Your objective ▸ Once the line containing "[Open ALG : Le" is found in the entries below, restate it and each following line word for word, stopping after the line containing "[Équipe nationale : Un".
───── Supplied material
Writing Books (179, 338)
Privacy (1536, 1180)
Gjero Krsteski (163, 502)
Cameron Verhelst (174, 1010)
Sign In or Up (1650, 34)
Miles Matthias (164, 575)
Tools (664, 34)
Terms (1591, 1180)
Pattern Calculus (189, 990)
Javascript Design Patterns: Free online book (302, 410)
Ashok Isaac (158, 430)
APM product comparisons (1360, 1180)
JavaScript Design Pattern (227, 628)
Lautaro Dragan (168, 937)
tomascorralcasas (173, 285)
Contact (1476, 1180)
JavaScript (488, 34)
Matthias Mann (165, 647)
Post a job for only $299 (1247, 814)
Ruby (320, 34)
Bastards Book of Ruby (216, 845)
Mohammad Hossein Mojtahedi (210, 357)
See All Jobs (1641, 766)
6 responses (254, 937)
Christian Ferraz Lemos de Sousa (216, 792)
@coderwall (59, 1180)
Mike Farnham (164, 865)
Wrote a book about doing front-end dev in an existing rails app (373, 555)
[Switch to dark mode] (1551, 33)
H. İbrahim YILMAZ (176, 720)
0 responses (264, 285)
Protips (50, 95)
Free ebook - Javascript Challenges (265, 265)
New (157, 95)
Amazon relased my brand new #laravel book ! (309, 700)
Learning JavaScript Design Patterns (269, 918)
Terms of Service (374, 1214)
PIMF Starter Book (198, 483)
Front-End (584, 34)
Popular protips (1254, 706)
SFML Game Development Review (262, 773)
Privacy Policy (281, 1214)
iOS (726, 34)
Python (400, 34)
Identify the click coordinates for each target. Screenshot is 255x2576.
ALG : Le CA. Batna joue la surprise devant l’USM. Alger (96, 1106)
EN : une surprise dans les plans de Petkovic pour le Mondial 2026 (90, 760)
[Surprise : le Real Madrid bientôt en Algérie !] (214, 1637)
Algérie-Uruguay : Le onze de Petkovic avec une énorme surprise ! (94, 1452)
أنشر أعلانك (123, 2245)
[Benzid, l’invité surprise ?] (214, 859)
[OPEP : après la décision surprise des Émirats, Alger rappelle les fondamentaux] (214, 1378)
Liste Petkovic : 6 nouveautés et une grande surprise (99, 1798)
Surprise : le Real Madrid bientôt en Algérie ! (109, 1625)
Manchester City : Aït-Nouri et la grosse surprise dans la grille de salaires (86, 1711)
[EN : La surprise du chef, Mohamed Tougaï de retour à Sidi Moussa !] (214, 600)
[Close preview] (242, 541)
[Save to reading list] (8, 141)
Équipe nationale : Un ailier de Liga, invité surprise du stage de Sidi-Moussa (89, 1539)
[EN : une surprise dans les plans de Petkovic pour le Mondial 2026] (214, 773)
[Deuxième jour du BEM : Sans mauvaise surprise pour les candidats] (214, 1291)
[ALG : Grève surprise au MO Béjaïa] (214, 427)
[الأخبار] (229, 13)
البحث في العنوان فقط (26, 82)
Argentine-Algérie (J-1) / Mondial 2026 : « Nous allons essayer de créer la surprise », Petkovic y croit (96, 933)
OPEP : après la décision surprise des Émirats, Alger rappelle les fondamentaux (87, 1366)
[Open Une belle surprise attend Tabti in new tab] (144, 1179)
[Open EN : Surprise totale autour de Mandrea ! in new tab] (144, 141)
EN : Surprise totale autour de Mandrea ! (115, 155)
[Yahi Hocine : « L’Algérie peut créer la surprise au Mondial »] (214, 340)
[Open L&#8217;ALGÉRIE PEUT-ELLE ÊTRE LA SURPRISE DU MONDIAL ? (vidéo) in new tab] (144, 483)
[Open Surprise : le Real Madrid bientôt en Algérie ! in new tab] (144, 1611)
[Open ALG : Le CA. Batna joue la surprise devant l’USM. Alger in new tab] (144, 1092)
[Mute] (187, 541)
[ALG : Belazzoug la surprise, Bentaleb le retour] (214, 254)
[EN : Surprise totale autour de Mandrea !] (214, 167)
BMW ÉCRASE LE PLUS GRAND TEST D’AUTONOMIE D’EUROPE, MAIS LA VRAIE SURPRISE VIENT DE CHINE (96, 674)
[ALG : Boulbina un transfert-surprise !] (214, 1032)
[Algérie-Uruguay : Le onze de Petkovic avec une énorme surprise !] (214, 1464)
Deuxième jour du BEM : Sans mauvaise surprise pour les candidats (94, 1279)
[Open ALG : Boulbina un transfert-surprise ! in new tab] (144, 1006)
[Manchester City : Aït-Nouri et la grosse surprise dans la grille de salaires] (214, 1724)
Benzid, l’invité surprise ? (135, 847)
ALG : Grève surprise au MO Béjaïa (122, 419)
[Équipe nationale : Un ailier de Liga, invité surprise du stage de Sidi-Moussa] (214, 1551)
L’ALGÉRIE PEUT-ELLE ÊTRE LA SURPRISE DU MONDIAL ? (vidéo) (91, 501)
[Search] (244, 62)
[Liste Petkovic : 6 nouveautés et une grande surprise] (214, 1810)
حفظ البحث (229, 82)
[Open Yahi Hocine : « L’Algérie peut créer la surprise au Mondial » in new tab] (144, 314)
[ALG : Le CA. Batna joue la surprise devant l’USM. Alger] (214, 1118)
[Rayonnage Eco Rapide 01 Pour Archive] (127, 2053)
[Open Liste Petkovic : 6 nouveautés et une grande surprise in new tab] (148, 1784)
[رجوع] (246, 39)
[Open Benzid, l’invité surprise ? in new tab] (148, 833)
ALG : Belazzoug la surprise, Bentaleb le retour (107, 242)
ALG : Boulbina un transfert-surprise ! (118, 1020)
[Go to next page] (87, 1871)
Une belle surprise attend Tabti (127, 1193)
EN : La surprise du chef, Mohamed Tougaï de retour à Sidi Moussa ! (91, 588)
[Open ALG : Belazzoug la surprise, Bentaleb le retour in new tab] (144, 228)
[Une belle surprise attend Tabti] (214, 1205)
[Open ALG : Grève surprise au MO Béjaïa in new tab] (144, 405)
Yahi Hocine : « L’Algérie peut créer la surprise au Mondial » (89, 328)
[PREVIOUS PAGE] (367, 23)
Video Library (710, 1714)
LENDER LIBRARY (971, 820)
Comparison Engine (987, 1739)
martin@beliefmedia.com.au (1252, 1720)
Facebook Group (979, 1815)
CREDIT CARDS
──────────
Exercise solution ▸
[Open ALG : Le CA. Batna joue la surprise devant l’USM. Alger in new tab] (144, 1092)
[Mute] (187, 541)
[ALG : Belazzoug la surprise, Bentaleb le retour] (214, 254)
[EN : Surprise totale autour de Mandrea !] (214, 167)
BMW ÉCRASE LE PLUS GRAND TEST D’AUTONOMIE D’EUROPE, MAIS LA VRAIE SURPRISE VIENT DE CHINE (96, 674)
[ALG : Boulbina un transfert-surprise !] (214, 1032)
[Algérie-Uruguay : Le onze de Petkovic avec une énorme surprise !] (214, 1464)
Deuxième jour du BEM : Sans mauvaise surprise pour les candidats (94, 1279)
[Open ALG : Boulbina un transfert-surprise ! in new tab] (144, 1006)
[Manchester City : Aït-Nouri et la grosse surprise dans la grille de salaires] (214, 1724)
Benzid, l’invité surprise ? (135, 847)
ALG : Grève surprise au MO Béjaïa (122, 419)
[Équipe nationale : Un ailier de Liga, invité surprise du stage de Sidi-Moussa] (214, 1551)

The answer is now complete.